- [GIVEN EXERCISE]: Render every line of the rows below as a Markdown table with the columns "Number" and "Line," omitting blank lines and leaving out the pictures.

- [DATA FOR THE TASK]:
+ + + +

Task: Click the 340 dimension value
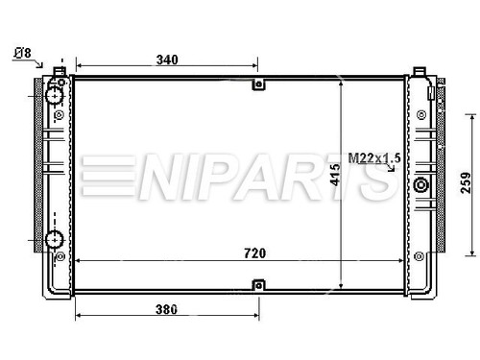[x=167, y=60]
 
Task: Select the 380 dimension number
[x=166, y=309]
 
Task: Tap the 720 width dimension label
[x=254, y=253]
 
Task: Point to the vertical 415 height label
[x=336, y=175]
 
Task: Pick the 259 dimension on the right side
[x=466, y=182]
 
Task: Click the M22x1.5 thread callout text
[x=374, y=158]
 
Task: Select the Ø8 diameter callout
[x=23, y=53]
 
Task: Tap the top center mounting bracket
[x=258, y=84]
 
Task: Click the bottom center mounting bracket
[x=258, y=285]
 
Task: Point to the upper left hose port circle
[x=55, y=96]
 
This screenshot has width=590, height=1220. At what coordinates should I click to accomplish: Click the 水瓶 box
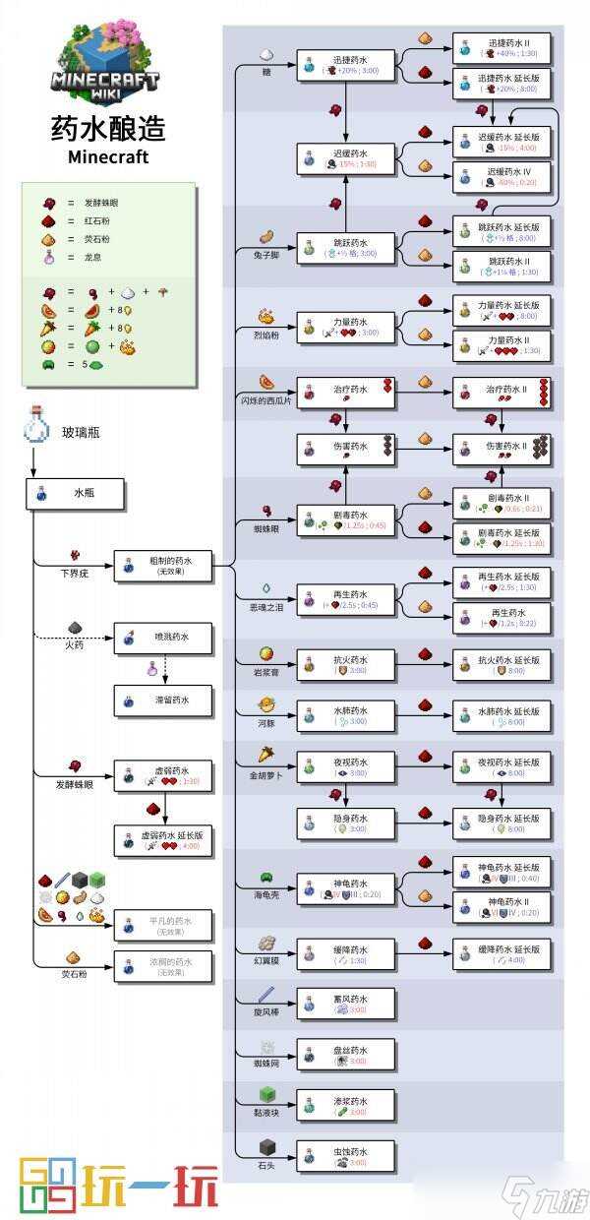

+ + + +

- [SOLUTION TO THE PROBLEM]:
| Number | Line |
|---|---|
| 1 | Task: Click the 340 dimension value |
| 2 | [x=167, y=60] |
| 3 | Task: Select the 380 dimension number |
| 4 | [x=166, y=309] |
| 5 | Task: Tap the 720 width dimension label |
| 6 | [x=254, y=253] |
| 7 | Task: Point to the vertical 415 height label |
| 8 | [x=336, y=175] |
| 9 | Task: Pick the 259 dimension on the right side |
| 10 | [x=466, y=182] |
| 11 | Task: Click the M22x1.5 thread callout text |
| 12 | [x=374, y=158] |
| 13 | Task: Select the Ø8 diameter callout |
| 14 | [x=23, y=53] |
| 15 | Task: Tap the top center mounting bracket |
| 16 | [x=258, y=84] |
| 17 | Task: Click the bottom center mounting bracket |
| 18 | [x=258, y=285] |
| 19 | Task: Point to the upper left hose port circle |
| 20 | [x=55, y=96] |
| 21 | This screenshot has width=590, height=1220. At what coordinates should I click to accomplish: Click the 水瓶 box |